2019年 7月 12日(金)午前 7時 53分

 昨日は、大津市の「コラボしが21」で、滋賀の文化財講座「花湖さんの打出のコヅチ」の第3回「世界遺産をめざす彦根城」を聴きに行ってまいりました。講師は、彦根市市長直轄組織文化財課彦根城世界遺産登録推進室の小林隆さんでした。1992年に、既に、彦根城は世界遺産候補リストに入っているそうで、でも、後からリスト入りした百舌鳥・古市古墳群は世界遺産入りしながら、彦根城は入ってないという状況を押さえてのスタートとなりました。司会の方も講師の方も、この「先を越された感」というものを、聴く者として強く感じながらお聴きすることになりました。そないなところからの、この講座の設定というところでしょうか。まず、世界遺産とはという基点からの出発。ユネスコの定めがありますから、その確認からでした。定めに応じた世界遺産の画像も出していただけましたので、とっても解りやすい。
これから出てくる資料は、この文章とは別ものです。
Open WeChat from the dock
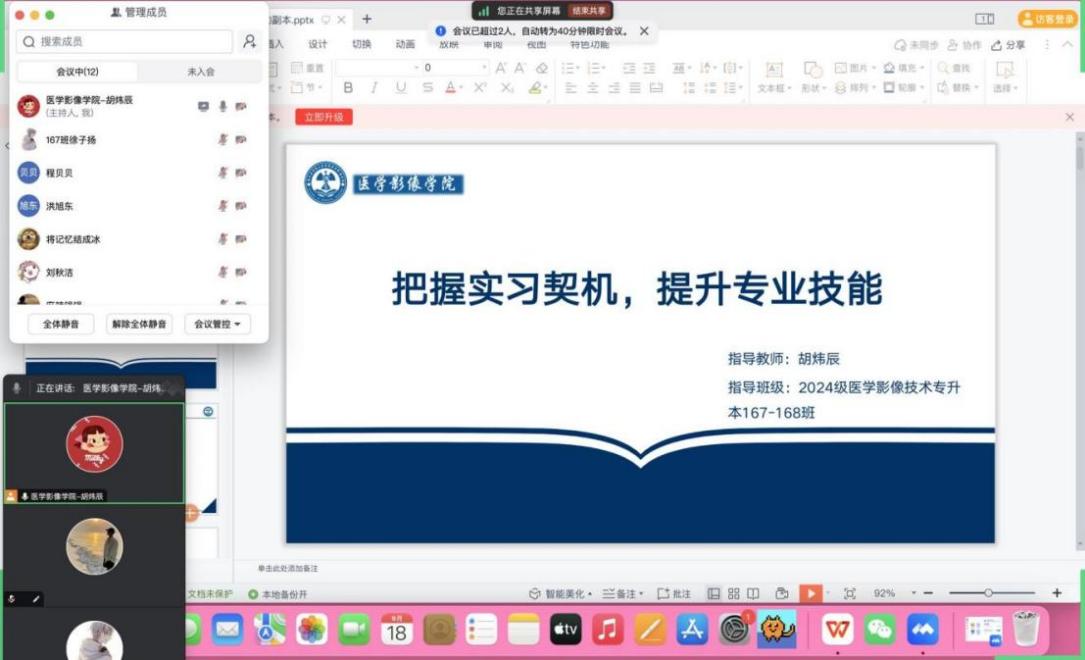1085x660 pixels. (x=880, y=629)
この解りやすいというのが、昨日のお話には一貫していたのは、とってもありがたいことですね。次に、既に城では、姫路城が登録されていますから、その姫路城と、また、国宝となっている城を含めて、他の城との差別化の話に入っていきました。例えば、彦根城は、天守閣では、姫路城に劣っても、安定期に入った江戸時代の、大名による統治の姿を明確に残している城としての優位性を持っているということです。実際に、彦根城は、昔々行ったような記憶はあっても、具体的な姿や特徴の記憶にないため、ここのお話は、あらためて訪ねてみたくなりました。でも、肝心なところで居眠り。涼しい外から、いい温もりのある屋内に入り、いい気持ちになってしまったようです。でも、幸い、世界遺産登録に向けて作られたパンフレットをいただけたものですから、この部分については、きっちりと補填はできるものですから、大丈夫です。そして、最後に、世界遺産に向けての取り組み、世界遺産になることでのメリットなどのお話。その中で、「滋賀県はお城のデパート」と言って、様々なタイプの、しかも、歴史的に極めて重要な城が散在していることをアピールされていましたが、確かに首肯すべき重要ポイントですね。その昔、トルコ友だちと連れだって、小谷城に行ったことを思い出してしまいました。それに、ブラタモリでも、彦根を取り上げましたしね。細い雨が降ったり止んだりを繰り返した一日。いいお話を聴くことができました。